The Monday morning newspaper in my town led with an article stating that the state of Washington (and all other states) can no longer haphazardly fund everyone’s wish list for the Medicaid program. No duh! But as usual, I think the method that they have chosen to determine how to cut it back may be misguided. Â
Apparently someone in NewYork has made a decision on which disease states will be treated and which will not. Of course, when you do business this way, the panel of experts always seem to leave off the fairy-god-mother’s pet illnesses and everyone goes wild with fear of sick children dropping dead like flies in the emergency room parking lot.
Some physicians have advocated a co-pay for the Medicaid system for years. It would work! A simple $5.00 co-pay that has to be paid by the parents before they present to the ER with another child only experiencing a cold is an easy remedy for abuse. It makes them think a moment before they come to the ER unnecessarily.
Others refuse to subject these parents to the co-pay and argue that the poor can’t afford the $5.00.  That’s just BS. I know, I grew up poor. It’s a pack of cigarettes or a gallon of gas for crying out loud.  You should see what poor people wear when they come to my office. “Poor people aren’t poor because they don’t have money,” as I have heard it said.

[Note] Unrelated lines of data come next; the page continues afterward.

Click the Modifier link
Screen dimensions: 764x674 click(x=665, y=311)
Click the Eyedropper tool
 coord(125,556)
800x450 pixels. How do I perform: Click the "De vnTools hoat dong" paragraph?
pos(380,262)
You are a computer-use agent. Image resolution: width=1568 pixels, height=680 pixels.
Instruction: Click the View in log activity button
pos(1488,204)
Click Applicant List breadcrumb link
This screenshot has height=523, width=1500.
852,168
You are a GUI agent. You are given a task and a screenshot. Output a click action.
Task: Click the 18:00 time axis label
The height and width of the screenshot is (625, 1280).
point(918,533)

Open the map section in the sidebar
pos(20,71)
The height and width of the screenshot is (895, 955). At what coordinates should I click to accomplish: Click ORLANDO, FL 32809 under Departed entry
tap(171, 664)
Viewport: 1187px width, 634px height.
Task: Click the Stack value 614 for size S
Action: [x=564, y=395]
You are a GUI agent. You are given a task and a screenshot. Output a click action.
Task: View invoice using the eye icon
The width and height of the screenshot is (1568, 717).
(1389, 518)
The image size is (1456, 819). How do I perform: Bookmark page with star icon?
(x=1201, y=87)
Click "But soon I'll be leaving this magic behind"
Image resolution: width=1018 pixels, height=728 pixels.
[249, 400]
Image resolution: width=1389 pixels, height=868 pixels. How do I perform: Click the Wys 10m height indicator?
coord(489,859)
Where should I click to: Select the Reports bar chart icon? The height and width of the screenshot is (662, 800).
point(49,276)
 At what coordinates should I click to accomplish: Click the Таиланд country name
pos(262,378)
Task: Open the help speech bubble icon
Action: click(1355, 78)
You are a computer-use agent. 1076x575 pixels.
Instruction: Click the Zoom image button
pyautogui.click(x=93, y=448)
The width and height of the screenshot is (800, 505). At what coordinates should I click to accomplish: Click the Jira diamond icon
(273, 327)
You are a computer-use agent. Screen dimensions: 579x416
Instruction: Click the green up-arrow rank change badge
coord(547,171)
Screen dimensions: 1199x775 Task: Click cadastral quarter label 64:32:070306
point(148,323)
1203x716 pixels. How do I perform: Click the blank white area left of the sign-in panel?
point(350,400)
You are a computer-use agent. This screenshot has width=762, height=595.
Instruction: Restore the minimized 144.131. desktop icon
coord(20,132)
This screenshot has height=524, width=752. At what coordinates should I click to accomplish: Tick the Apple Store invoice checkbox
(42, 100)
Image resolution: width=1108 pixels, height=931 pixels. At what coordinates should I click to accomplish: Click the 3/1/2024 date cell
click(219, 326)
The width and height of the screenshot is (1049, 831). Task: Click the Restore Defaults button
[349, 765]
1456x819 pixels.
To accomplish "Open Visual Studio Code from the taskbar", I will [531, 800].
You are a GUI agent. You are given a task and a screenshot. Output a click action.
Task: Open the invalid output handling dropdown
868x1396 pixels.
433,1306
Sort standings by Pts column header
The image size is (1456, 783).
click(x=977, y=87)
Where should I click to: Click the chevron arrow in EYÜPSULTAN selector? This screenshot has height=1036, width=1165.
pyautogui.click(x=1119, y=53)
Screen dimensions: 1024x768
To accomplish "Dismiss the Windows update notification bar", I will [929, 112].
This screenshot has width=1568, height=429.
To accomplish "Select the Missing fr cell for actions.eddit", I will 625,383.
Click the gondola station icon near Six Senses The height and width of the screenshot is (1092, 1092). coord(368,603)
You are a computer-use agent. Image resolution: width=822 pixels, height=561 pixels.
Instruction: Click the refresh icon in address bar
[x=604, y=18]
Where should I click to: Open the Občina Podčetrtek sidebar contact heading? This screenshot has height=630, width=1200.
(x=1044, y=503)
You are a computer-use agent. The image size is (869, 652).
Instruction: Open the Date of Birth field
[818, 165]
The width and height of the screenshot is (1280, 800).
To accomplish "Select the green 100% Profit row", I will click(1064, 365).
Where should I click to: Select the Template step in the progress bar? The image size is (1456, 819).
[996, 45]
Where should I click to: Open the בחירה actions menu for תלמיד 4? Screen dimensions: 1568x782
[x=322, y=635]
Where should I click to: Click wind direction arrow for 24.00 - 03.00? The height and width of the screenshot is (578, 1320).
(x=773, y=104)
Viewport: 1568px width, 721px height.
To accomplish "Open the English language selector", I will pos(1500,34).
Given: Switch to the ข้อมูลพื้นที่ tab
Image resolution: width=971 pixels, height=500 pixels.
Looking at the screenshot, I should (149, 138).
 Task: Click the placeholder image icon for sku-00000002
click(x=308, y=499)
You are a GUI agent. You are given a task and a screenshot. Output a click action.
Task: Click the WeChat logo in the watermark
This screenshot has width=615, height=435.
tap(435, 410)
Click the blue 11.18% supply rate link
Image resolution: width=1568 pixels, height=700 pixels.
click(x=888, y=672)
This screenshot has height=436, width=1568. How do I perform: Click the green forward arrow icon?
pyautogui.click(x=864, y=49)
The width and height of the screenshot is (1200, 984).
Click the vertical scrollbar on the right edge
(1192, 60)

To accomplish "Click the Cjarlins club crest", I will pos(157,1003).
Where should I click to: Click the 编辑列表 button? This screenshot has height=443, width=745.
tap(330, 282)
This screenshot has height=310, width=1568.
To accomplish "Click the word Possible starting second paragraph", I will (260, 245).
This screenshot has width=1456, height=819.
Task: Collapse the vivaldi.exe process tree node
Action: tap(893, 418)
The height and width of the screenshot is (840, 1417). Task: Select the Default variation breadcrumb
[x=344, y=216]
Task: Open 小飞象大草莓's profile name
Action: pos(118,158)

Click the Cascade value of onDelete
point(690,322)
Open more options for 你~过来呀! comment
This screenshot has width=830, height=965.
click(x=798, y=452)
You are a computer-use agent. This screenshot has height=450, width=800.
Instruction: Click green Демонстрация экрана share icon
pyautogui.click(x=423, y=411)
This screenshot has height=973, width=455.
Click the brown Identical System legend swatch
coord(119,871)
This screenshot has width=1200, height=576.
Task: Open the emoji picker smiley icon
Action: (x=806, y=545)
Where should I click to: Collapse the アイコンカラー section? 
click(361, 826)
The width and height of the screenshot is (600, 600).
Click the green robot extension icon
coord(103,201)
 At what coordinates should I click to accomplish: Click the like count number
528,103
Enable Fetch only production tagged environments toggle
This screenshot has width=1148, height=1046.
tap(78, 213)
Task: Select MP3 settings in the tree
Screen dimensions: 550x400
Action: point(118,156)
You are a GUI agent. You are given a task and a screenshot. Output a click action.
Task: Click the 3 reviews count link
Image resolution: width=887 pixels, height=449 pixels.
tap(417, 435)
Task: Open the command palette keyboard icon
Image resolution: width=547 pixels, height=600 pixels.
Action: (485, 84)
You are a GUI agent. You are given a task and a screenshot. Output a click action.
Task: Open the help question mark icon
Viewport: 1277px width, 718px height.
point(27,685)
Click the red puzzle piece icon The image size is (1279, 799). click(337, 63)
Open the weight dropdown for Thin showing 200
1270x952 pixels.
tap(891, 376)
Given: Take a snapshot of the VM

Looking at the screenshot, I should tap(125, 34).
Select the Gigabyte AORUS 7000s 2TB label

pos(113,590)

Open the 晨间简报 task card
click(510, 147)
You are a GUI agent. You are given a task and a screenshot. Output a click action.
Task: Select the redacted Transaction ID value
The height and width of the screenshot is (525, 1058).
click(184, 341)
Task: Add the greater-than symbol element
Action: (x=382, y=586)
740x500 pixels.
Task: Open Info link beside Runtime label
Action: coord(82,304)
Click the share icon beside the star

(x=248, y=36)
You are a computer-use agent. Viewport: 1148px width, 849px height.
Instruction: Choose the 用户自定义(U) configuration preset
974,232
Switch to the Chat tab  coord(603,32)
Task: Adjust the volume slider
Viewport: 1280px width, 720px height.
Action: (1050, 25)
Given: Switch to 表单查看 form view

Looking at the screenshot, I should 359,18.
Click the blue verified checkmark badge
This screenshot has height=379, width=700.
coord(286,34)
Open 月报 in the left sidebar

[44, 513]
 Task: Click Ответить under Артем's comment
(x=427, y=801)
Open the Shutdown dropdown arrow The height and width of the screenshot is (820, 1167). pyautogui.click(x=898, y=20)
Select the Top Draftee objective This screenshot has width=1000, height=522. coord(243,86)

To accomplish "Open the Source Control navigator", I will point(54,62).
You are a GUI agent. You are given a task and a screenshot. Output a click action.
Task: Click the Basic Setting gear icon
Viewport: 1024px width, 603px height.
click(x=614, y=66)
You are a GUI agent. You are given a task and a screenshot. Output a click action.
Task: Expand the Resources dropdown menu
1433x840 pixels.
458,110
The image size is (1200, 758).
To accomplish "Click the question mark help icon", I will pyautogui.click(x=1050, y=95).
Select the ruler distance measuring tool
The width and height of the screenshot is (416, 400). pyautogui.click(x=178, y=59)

This way, they make the choice of when something seems truly reasonable to bring to the Emergency Room. And if $5.00 is too much, cut it back to $2.50. If it’s not enough to act as a deterrent, move it up to $7.50 or $10.00. Lastly, I do not know a single physician or nurse that would turn away a truly sick child or adult if they present to the ER without the required co-pay. We do have compassion and we have been trained for eleven years or more to identify which people are sick and which are not.